Domino（模拟）

A. Domino

time limit per test

1 second

memory limit per test

256 megabytes

input

standard input

output

standard output

Valera has got n domino pieces in a row. Each piece consists of two halves — the upper one and the lower one. Each of the halves contains a number from 1 to 6. Valera loves even integers very much, so he wants the sum of the numbers on the upper halves and the sum of the numbers on the lower halves to be even.

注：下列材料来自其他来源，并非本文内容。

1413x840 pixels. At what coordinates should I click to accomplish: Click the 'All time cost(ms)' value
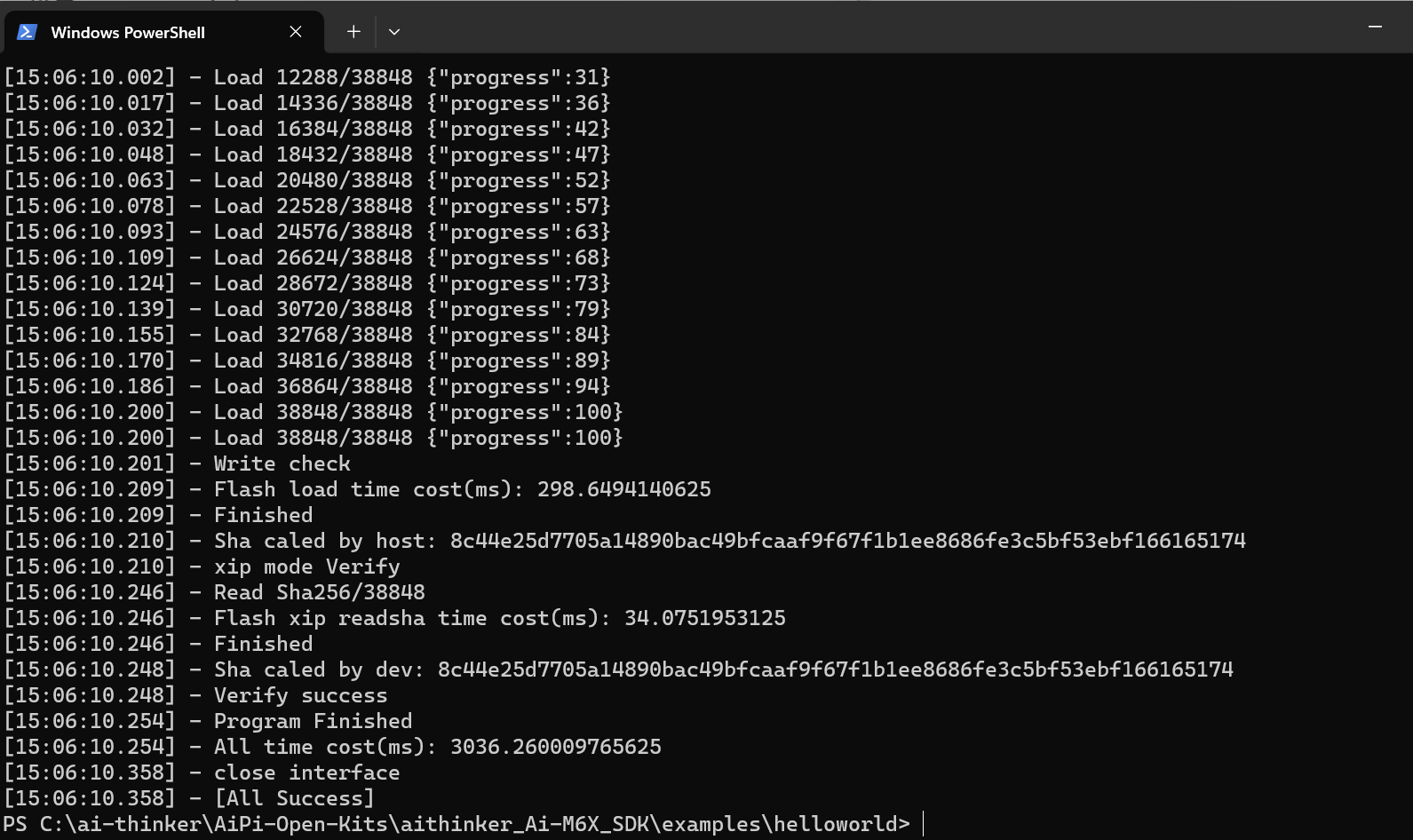pos(555,747)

To do that, Valera can rotate the dominoes by 180 degrees. After the rotation the upper and the lower halves swap places. This action takes one second. Help Valera find out the minimum time he must spend rotating dominoes to make his wish come true.

Input

The first line contains integer n (1 ≤ n ≤ 100), denoting the number of dominoes Valera has. Next n lines contain two space-separated integers x_i, y_i (1 ≤ x_i, y_i ≤ 6). Number x_i is initially written on the upper half of the i-th domino, y_i is initially written on the lower half.

Output

Print a single number — the minimum required number of seconds. If Valera can't do the task in any time, print  - 1.

Sample test(s)

input

2
4 2
6 4

output

0

input

1
2 3

output

-1

input

3
1 4
2 3
4 4

output

1

Note

In the first test case the sum of the numbers on the upper halves equals 10 and the sum of the numbers on the lower halves equals 6. Both numbers are even, so Valera doesn't required to do anything.

In the second sample Valera has only one piece of domino. It is written 3 on the one of its halves, therefore one of the sums will always be odd.

In the third case Valera can rotate the first piece, and after that the sum on the upper halves will be equal to 10, and the sum on the lower halves will be equal to 8.

 

  题意：

  给出N（1到100）对数字，要另左半边的数和右半边的数都为偶数，可以通过某一对数互换位置来满足条件，输出最小的对换次数，若本身已经满足条件则输出0，若无论如何都不可能达到则输出-1。

 

  思路：

  无论左右半边是什么数，总数加出来只有三种情况。1.两边都是偶数 2.两边都是奇数 3.一边是奇数，一边是偶数。情况一则输出0，情况三则输出-1。对于情况二则有两种情况，只要有对数是一个奇数一个偶数的话，那么通过交换1次就能满足条件，输出1；如果不存在这么一对数，则无论如何交换都不能满足条件，输出-1。

  无论如何，输出的结果只有3种可能1，-1，0。

 

   AC:

#include<stdio.h>
int main()
{
	int n,i;
	int le=0,ri=0,di=0;
	scanf("%d",&n);
	for(i=1;i<=n;i++)
	{
	  int a,b;
	  scanf("%d%d",&a,&b);
	  if((a+b)%2) di=1;
	  le+=a;
	  ri+=b;
	}
	if(!(le%2)&&!(ri%2))  printf("%d\n",0);
	else if((le+ri)%2) printf("%d\n",-1);
	else printf("%d\n",di?1:-1);
 	return 0;
}

 

    总结：

    思路不清晰，思考不够深入仔细；